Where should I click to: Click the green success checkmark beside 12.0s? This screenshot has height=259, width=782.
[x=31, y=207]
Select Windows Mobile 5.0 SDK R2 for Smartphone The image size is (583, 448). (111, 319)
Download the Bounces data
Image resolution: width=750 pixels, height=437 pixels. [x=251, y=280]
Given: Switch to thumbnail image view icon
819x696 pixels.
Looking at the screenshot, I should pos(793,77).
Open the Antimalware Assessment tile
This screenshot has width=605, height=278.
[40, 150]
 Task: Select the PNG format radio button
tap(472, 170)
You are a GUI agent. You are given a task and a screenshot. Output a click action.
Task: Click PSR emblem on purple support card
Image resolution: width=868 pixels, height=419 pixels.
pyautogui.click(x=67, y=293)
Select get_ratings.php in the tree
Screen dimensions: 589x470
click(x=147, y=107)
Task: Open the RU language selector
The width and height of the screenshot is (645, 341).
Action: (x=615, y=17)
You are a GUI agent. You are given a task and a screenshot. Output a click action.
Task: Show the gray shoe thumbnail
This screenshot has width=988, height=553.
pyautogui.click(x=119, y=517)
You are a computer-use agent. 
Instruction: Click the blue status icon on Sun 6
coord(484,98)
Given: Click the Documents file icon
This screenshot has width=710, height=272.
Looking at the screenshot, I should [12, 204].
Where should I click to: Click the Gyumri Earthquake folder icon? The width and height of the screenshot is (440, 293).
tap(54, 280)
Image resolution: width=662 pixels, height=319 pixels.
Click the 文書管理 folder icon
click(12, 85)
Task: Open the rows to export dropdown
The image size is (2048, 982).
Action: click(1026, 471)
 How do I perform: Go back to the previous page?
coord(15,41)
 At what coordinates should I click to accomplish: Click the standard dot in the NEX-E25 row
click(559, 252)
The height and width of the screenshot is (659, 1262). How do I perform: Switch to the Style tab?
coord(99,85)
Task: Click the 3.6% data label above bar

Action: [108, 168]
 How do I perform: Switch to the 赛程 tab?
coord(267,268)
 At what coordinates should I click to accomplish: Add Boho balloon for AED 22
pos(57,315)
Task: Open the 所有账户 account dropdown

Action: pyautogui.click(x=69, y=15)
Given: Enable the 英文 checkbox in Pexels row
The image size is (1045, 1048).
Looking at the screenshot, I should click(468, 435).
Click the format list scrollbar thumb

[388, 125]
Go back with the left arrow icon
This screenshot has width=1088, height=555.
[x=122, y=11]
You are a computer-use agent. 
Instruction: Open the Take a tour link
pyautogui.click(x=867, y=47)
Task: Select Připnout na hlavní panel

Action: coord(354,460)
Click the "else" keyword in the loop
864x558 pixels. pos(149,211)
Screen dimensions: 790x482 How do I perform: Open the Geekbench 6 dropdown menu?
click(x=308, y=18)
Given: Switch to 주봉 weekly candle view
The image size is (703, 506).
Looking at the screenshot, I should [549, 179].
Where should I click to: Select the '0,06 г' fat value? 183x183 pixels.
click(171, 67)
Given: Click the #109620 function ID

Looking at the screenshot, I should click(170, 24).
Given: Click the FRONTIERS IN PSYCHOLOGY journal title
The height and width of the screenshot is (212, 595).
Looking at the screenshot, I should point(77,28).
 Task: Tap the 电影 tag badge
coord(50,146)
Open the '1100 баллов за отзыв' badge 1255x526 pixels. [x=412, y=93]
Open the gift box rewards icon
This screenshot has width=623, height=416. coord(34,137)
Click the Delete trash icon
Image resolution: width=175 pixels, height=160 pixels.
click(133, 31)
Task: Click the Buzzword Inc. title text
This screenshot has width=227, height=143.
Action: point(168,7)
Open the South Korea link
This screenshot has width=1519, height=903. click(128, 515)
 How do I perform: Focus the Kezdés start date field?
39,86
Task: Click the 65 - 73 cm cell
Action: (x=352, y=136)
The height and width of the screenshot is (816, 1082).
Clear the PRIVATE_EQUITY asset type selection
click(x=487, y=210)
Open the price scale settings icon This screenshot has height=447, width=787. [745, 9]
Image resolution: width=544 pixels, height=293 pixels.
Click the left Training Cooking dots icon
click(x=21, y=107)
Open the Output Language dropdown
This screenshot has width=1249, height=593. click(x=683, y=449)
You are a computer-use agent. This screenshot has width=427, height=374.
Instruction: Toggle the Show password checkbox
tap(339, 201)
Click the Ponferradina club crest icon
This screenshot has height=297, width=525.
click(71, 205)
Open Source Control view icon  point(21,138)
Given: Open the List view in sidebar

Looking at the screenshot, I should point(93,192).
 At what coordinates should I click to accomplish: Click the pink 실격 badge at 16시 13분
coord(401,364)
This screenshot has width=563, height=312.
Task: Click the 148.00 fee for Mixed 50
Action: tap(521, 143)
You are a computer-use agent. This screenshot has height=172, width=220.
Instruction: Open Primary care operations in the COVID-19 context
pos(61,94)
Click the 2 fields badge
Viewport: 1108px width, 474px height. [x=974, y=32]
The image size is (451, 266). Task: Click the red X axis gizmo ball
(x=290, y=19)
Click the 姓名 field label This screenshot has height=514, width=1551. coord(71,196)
* * * *
What to produce: Extract the lines above, from the first one through the one containing "Given: Switch to thumbnail image view icon", and return only those, unchanged.

Your response:
Where should I click to: Click the green success checkmark beside 12.0s? This screenshot has height=259, width=782.
[x=31, y=207]
Select Windows Mobile 5.0 SDK R2 for Smartphone The image size is (583, 448). (111, 319)
Download the Bounces data
Image resolution: width=750 pixels, height=437 pixels. [x=251, y=280]
Given: Switch to thumbnail image view icon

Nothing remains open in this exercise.